Ile można wymiatać z tym samym sprzętem?
Czy nie odczuwacie rutyny ciągle grając tym samym sposobem walki? Ja zawsze się staram obrać grze inną drogę (patrz topic: Gra Skrytobójcą), już mam ich bardzo wiele za sobą, bo gra daje takie możliwośći. Nie sprawdzicie wszystkich broni jedną postacią bo nie rozwiniecie wszystkich statów tak jak trzeba do każdej broni (pomijam hint booka). Rozumiem grę dwa razy w celu sprawdzenia różnych statystyk, ale juz trzeci raz gra tą samą bronią w tym przypadku boozarem jest bez sensu i imho stratą czasu.
Tommy_GunAug 14 2007, 01:31 AM
"Chyba to, że źle to przeczytałeś, bo to nie "głupie podejście do save/load'ów" tylko do sprawy z NPC"
Na jedno wychodzi. Krytykujesz zjawisko, mimo, że sam robisz to samo. Jeżeli nie krytykowałeś samego podejścia save load, to krytykowałes ustawienie drużyny, które prowadzi do czestego wczytywania. Otóż Marcus z Bozarem też do tego prowadzi, więc defacto krytykujesz coś co sam robisz. Nie. Nie chodzi o to, że chce Ci coś udowodnić. Po prostu jestem bucem i lubie łapać za słówka

"Ale trafiłeś, to tak jak powiedzieć "założę się że wszyscy ludzie oddychają powietrzem by przeżyć". Nie znam nikogo takiego, żeby po przejściu ponad połowy gry przeją się tym że zabił go przez przypadek NPC i poprostu powiedział sobie "nie załaduje gry, bo jestem harkorowcem" po czym zaczął grę kompletnie od nowa"

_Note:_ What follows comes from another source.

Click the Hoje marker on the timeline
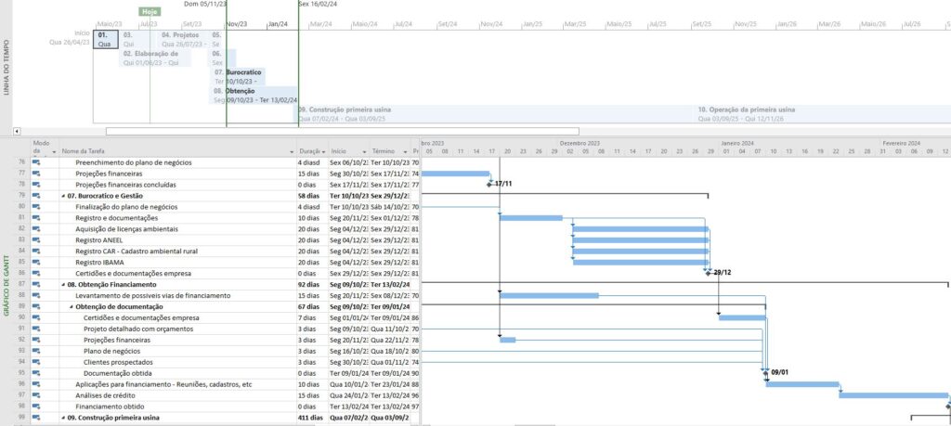951x426 pixels. point(149,12)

Prawda. I co wzwiązku z tym?
"Ale trafiłeś, to tak jak powiedzieć "założę się że wszyscy ludzie oddychają powietrzem by przeżyć". Nie znam nikogo takiego, żeby po przejściu ponad połowy gry przeją się tym że zabił go przez przypadek NPC i poprostu powiedział sobie "nie załaduje gry, bo jestem harkorowcem" po czym zaczął grę kompletnie od nowa "
DO KŁA DNIE.
Dlatego gra bez Bozara sprwaiła mi wiele przyjeności. Szczególnie po zdobyciu perka "Snajper". Wtedy zrobiło się naprawdę zabawnie. Przy 12 AP daje to mozliwość powalenia na ziemie 6 słabych przeciwników (na przykład ochroniarzy jednego z Kasyn). Strasznie jest to fajne no i wpływa na ego.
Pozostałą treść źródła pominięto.